— AIM OF THE TASK —
In the entries below, the word "thumbnail" appears on some lines. Copy each of those lines.
<<<<
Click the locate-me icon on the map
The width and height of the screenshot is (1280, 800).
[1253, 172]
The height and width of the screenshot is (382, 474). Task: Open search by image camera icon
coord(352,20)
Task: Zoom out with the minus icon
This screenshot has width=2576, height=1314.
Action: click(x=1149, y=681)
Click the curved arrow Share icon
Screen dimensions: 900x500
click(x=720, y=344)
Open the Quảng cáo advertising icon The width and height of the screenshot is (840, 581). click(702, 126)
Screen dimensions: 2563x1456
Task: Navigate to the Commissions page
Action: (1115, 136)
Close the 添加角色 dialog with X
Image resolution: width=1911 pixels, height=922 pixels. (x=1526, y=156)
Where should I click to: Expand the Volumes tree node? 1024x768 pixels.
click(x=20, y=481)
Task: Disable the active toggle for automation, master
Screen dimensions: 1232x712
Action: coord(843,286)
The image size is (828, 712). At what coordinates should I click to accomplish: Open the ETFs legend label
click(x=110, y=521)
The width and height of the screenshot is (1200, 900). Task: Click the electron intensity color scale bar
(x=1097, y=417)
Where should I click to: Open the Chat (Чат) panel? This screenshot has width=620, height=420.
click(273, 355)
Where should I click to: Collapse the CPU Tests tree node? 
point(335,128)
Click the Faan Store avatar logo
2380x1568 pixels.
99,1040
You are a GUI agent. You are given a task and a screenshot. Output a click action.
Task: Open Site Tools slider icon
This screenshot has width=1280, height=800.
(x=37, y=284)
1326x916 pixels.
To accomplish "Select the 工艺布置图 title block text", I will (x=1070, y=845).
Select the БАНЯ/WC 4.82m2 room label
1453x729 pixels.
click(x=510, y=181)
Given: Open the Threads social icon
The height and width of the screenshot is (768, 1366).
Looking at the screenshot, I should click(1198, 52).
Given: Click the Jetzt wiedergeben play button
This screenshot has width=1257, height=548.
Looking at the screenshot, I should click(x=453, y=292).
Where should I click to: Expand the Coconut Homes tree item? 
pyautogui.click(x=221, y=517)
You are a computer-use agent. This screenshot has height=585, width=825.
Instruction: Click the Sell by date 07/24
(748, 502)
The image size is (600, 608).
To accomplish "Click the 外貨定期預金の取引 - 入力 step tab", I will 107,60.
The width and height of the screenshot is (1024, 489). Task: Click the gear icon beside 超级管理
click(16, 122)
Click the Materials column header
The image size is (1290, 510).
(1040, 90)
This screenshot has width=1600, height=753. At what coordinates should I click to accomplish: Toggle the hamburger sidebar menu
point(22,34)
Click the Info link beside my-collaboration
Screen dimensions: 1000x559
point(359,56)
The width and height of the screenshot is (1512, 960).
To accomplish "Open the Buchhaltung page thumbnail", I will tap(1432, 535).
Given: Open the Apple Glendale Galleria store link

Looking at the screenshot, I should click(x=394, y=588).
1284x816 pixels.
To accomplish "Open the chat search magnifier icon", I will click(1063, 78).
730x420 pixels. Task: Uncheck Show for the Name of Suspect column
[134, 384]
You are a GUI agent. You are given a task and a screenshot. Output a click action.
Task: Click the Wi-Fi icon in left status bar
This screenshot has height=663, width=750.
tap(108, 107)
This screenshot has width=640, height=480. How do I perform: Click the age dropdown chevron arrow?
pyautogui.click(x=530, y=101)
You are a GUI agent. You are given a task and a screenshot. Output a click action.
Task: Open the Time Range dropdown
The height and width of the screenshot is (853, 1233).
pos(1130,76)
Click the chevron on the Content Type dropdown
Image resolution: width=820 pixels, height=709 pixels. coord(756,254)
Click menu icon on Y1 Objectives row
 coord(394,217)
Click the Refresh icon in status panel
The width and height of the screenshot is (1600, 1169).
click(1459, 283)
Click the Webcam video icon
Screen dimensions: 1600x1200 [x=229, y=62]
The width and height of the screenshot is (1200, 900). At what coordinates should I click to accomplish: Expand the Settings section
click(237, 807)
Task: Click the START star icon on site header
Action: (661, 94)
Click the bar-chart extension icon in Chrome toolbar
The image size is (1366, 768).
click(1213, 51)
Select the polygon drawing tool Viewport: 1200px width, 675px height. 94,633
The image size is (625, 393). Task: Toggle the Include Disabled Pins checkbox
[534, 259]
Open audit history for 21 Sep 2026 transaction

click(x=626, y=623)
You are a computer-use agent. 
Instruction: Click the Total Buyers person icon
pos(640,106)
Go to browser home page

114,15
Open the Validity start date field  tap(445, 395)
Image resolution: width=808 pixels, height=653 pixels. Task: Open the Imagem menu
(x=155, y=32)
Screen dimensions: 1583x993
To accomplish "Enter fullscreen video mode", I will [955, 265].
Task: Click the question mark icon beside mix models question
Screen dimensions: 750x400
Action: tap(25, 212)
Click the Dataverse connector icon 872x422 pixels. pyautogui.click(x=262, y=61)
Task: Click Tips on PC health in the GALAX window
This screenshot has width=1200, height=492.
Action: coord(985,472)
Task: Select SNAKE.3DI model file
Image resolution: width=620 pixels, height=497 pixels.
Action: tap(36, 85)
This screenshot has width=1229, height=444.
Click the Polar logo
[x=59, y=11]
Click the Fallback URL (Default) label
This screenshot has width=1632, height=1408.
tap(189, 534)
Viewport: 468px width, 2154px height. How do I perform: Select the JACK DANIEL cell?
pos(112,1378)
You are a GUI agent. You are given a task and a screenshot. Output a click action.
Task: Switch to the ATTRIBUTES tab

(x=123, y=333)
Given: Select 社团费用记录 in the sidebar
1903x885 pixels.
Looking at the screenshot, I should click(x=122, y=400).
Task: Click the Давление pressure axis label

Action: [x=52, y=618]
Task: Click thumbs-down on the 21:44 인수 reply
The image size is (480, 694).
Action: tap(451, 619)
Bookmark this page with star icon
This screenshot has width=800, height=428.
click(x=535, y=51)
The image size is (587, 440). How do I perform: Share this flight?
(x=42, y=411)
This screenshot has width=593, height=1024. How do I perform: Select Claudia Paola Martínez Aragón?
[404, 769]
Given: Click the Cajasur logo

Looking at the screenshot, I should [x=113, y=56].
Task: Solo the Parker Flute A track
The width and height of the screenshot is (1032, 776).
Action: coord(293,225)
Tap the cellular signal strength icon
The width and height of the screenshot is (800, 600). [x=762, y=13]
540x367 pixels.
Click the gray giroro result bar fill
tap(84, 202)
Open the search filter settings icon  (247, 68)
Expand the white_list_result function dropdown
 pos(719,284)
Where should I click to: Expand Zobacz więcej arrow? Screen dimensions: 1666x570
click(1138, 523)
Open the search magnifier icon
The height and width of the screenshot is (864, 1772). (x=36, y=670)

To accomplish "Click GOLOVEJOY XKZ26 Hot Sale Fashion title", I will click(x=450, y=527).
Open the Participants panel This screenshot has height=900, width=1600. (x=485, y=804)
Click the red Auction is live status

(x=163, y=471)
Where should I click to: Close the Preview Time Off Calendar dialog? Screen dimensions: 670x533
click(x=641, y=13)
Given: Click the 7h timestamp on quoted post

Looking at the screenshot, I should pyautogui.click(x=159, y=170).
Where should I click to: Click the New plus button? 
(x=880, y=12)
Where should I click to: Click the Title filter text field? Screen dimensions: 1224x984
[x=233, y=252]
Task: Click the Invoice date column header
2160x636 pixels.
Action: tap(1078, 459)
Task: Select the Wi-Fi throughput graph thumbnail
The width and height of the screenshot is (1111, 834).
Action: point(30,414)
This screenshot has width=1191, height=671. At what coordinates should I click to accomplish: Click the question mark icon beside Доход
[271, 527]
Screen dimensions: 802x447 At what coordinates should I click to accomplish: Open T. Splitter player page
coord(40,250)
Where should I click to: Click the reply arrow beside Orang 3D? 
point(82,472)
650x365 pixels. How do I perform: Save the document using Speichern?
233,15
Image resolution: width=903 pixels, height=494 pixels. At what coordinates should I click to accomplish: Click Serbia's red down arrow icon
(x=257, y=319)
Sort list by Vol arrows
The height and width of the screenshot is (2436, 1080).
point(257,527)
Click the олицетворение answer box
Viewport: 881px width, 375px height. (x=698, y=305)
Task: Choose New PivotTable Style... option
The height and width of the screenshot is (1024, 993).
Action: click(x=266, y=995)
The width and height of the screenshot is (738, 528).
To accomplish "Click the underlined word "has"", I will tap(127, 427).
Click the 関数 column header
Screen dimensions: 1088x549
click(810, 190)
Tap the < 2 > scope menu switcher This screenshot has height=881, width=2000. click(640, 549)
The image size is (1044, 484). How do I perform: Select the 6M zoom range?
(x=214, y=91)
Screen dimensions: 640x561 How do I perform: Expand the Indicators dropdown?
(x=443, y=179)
>>>>
— TASK OUTPUT —
To accomplish "Open the Buchhaltung page thumbnail", I will tap(1432, 535).
Task: Select the Wi-Fi throughput graph thumbnail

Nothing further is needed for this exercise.